In 2012, he married Kate Garvey, an English public relations executive and a former aide to the British Prime Minister, Tony Blair, at an event described as an unusual mix of British politicians, international celebrities and digital royalty. He met Garvey at Davos (where else?) and once described her as “the most connected woman in London”. A valid observation, seeing as she had been Blair’s diary secretary at Number 10 and then a director at Freud Communications, the PR firm set up by Matthew Freud, great-grandson of Sigmund Freud and Rupert Murdoch’s former son-in-law.

But though the couple live in London with their two daughters (he also has a 14- year-old daughter in the States, from his first marriage) and move in high-powered circles, he isn’t a total anglophile. And he certainly doesn’t think much of English politicians, lamenting the “low level of technical literacy among parliamentarians”, which he says has brought about the “hugely problematic” Investigatory Powers Bill - new measures created in the wake of the Edward Snowden revelations which would give online surveillance powers to the government. To Wales, “The idea that we should snoop on 66 million people in order to try and get data on a handful of people is not proven to work and is not likely to work.”

For the boy from the Deep South, whose father ran a grocery store and mother a traditional southern schoolhouse, and whose first wife was the girl from the shop where he worked as a young man, life as an internet entrepreneur in London spending his days lobbying the British government and his nights partying with the elite may once have seemed a little far-fetched.

Despite all of that, he maintains he’s still a “Wikipedian” at heart, even if he has taken a step back from the day-to-day running of the organisation in recent times to go forth and spread the Wikipedia vision around the world.

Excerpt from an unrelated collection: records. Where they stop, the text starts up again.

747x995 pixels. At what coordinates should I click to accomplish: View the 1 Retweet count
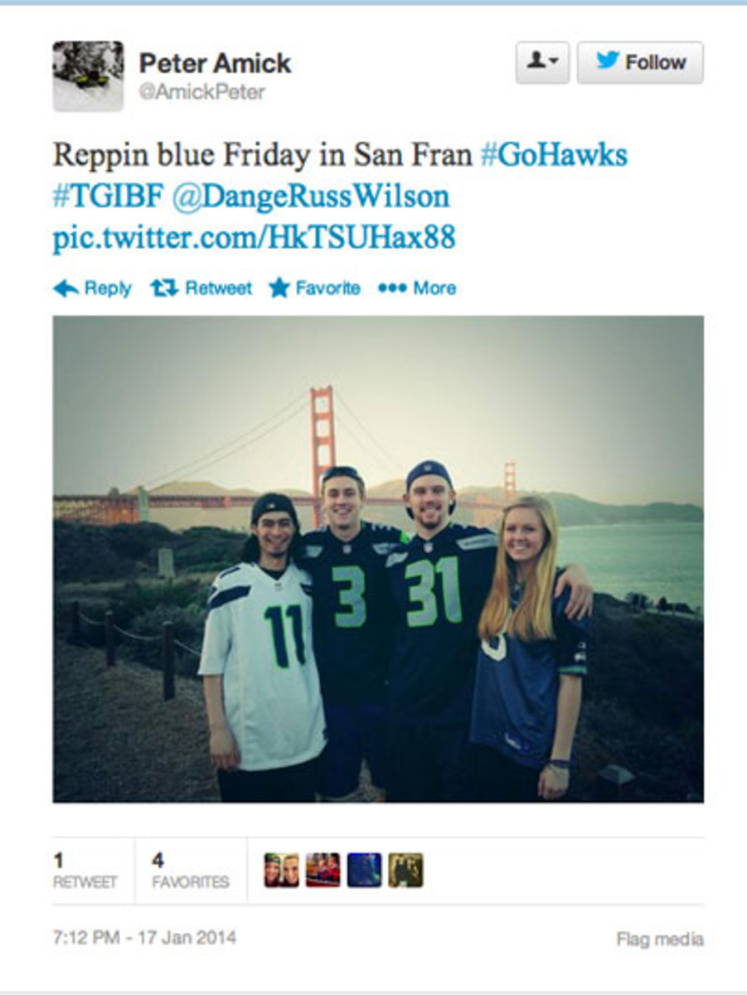click(x=85, y=871)
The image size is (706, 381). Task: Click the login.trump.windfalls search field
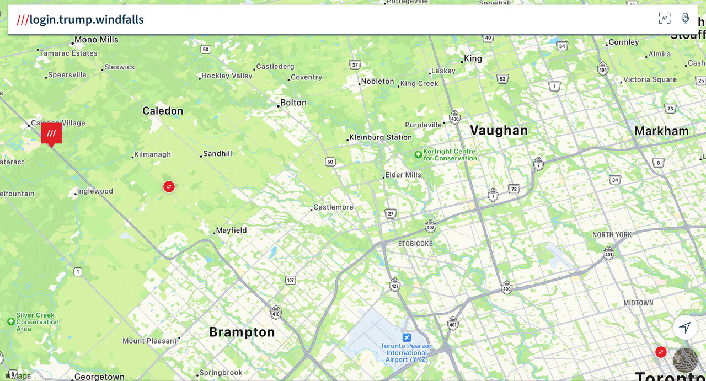pos(331,20)
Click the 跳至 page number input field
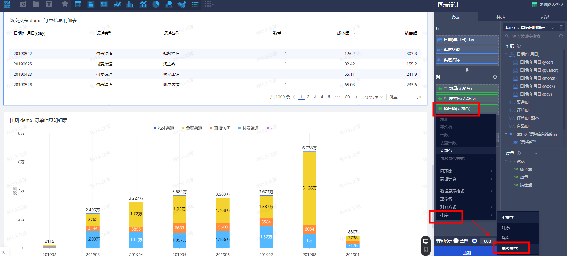 (407, 97)
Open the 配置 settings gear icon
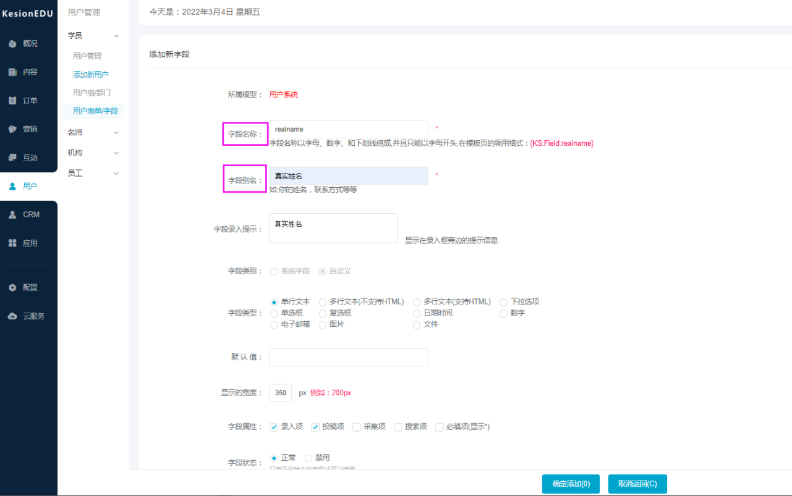 pos(12,288)
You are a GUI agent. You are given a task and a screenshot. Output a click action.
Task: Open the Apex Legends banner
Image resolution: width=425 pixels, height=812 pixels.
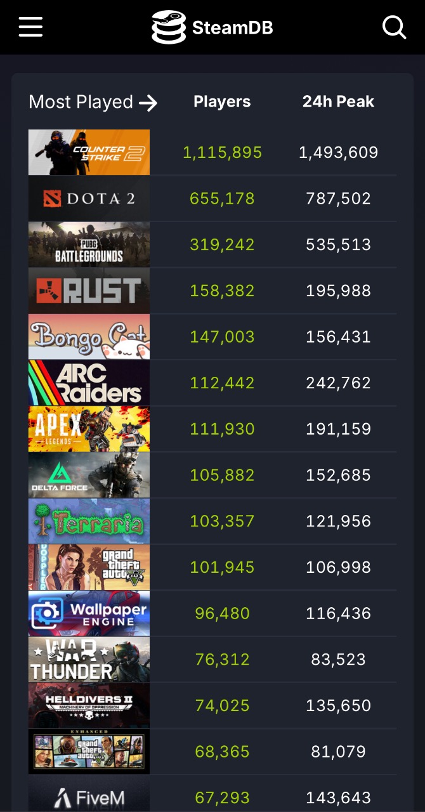89,429
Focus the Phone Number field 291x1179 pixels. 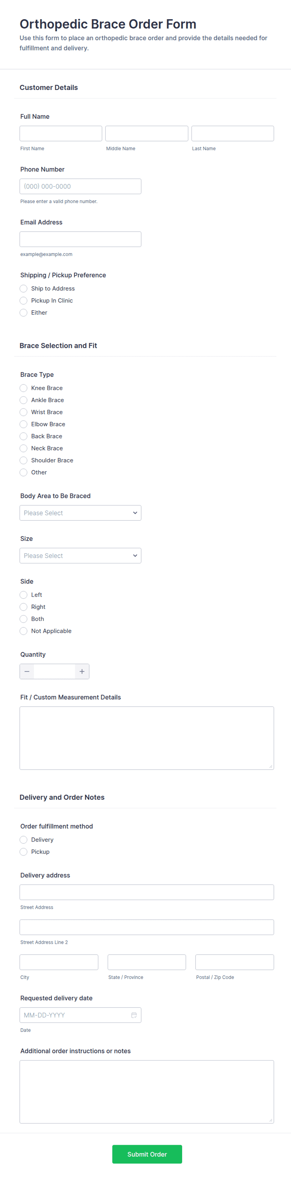click(80, 186)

Indeed, he spends around 150 days a year on the road, giving lectures on free speech and lobbying governments about internet freedom, yet he still goes on the site every day, regularly weighing in on debates over the minutiae of entries on the life cycle of a lesser-known plant species or a particularly complicated clause in the American constitution.

Although Wales is rightfully proud of his achievement, he thinks there is still much to be done – and has suitably big plans for the next 15 years. “The growth of Wikipedia in the developing world really remains a personal priority simply because the dream is for every single person on the planet. “So,” he says, “we’ve got a long way to go.”